Wednesday, 3 April 2013

Iguassu and the moon on a stick (ok maybe everything but the moon!)

After Rio we flew (I know what you are thinking about budget but this was less than 80 US dollars each) to our second and final brazilian stop, foz do iguaçu or the iguassu falls.

The falls sit near the Paraguayan, argentinian and brazilian border with the latter two countries sharing the falls (80% are on Argentinian land and 20% are on Brazilian turf)

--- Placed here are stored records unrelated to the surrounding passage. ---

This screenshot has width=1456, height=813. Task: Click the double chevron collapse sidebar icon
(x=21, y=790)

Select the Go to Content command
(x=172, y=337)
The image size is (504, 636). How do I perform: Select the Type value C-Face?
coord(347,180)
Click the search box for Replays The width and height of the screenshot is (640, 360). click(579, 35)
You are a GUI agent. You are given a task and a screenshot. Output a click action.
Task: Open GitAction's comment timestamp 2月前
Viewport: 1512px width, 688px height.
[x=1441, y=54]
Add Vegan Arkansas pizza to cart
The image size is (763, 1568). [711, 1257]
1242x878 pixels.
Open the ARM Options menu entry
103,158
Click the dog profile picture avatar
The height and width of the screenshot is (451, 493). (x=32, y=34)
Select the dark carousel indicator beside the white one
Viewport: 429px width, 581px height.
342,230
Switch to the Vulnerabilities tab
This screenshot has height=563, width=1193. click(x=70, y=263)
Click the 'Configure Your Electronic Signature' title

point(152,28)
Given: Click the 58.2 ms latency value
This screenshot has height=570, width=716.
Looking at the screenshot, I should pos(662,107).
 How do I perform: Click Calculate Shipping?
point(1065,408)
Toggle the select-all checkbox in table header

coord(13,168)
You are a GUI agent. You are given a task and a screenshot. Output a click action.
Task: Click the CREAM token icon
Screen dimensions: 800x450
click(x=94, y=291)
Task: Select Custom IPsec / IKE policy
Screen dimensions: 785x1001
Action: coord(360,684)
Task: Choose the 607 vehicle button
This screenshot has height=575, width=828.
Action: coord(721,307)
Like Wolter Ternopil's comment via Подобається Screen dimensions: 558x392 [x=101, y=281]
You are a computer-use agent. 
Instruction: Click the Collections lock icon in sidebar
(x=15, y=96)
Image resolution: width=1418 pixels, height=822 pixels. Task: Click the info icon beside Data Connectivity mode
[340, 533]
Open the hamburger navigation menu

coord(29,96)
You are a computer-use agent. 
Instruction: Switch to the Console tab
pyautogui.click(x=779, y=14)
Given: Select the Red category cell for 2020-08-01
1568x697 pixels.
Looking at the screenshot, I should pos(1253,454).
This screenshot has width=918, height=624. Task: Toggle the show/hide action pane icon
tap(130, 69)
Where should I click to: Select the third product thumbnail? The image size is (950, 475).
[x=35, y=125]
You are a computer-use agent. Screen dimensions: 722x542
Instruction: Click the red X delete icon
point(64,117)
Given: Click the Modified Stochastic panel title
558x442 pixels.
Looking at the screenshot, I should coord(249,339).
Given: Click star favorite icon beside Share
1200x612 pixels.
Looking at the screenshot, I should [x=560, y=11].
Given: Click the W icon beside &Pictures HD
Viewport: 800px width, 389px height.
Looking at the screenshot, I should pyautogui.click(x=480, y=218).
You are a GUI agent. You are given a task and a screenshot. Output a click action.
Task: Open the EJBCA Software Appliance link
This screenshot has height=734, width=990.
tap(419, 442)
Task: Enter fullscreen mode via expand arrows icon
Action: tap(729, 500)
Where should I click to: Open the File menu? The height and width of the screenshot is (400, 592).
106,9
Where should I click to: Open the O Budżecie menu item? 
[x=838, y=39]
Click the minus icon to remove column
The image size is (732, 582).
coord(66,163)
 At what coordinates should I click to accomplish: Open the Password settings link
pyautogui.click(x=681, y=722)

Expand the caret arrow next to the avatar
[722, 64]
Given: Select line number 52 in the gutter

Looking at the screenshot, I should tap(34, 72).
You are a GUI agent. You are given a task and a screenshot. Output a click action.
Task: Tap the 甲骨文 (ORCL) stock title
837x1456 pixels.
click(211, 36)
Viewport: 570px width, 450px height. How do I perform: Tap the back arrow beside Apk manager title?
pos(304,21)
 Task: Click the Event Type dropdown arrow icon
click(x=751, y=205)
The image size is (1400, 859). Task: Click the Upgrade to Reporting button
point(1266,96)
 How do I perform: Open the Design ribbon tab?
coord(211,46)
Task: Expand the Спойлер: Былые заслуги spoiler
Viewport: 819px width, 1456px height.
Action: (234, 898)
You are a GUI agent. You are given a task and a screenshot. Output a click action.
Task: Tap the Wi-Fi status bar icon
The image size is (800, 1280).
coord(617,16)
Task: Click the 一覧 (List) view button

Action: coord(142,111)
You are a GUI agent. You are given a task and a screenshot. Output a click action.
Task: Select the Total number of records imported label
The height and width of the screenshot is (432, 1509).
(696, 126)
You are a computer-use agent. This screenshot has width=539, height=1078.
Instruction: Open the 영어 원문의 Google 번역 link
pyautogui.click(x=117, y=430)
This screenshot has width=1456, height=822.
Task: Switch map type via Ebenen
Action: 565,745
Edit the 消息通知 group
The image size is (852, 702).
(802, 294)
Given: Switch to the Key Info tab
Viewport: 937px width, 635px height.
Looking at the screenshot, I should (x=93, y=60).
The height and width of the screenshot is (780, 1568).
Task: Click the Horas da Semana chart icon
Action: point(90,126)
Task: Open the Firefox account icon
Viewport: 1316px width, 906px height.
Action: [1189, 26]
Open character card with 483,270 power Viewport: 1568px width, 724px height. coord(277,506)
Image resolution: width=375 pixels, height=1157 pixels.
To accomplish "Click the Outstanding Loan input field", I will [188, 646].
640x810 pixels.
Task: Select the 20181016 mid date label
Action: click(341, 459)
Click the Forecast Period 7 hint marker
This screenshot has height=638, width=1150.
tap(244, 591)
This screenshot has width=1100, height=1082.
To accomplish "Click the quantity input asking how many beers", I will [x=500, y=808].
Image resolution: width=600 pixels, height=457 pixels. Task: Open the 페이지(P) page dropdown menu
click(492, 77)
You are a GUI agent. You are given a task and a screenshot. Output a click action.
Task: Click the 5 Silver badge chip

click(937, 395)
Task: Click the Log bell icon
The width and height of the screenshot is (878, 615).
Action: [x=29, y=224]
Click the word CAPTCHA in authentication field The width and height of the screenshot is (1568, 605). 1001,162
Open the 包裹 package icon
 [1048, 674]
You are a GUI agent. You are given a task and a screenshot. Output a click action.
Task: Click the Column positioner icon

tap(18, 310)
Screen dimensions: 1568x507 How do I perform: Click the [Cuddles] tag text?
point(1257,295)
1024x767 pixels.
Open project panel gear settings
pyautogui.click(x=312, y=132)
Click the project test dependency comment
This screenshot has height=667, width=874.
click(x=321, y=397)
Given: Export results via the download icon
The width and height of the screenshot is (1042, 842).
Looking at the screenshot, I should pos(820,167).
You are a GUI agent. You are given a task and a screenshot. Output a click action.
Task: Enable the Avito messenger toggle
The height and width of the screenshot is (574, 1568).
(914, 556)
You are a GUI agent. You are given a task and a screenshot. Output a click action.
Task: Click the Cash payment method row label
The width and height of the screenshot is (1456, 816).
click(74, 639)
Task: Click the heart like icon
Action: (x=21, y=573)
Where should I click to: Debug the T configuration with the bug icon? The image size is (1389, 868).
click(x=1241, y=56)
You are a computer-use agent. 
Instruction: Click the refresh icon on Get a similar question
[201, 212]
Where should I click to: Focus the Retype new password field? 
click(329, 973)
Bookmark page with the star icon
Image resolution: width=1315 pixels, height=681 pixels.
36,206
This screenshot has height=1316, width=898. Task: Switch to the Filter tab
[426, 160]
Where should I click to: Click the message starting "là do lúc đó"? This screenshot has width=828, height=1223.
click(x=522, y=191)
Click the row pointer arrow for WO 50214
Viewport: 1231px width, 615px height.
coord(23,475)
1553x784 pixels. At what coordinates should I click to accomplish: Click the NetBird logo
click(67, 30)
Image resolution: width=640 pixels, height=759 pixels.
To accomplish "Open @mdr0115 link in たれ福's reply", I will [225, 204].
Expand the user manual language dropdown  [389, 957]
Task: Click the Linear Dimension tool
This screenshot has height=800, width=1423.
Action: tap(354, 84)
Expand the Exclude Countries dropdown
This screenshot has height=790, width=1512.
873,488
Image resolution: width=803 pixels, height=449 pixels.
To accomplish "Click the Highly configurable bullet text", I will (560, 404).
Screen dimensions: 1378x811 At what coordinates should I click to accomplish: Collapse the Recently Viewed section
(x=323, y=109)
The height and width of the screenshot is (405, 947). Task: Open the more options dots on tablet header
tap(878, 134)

They are massive, to see them properly takes at least a day and a half, and we were told that you have to view them from both sides, on the Argentinian side you get really up close and personal with the falls, there is also a solid 8 or 9 km walk to see all of the separate waterfalls where as in Brasil you can see pretty much the whole falls from one vantage point. On both sides you are going to get wet, if you take a speed boat to get a closer look (i would recommend it) you are going to get completely drenched so take a spare set of clothes or stuff that dries quickly (at least you dear reader are forewarned, we just got soaked and had to live with it).



The falls themselves are really amazing, you get to be incredibly close (on the speed boat this could be characterised as TOO close) and really get and idea of the power, you also get spectacular views of the beauty of the whole of the falls from a distance (as it was my birthday my fiancée treated me to a helicopter ride over them which I would also recommend, but at 225 real or 72 quid it isn't cheap for 10 minutes)

We stayed in Brazil at Foz do Iguaçu, the Argentinian side is called puerto iguassu, this is important when booking busses to escape, if you are heading into Argentina busses from Puerto are cheaper and more plentiful but you have to get across the border yourself, the busses from foz only cost 5 pounds more and do the crossing with you.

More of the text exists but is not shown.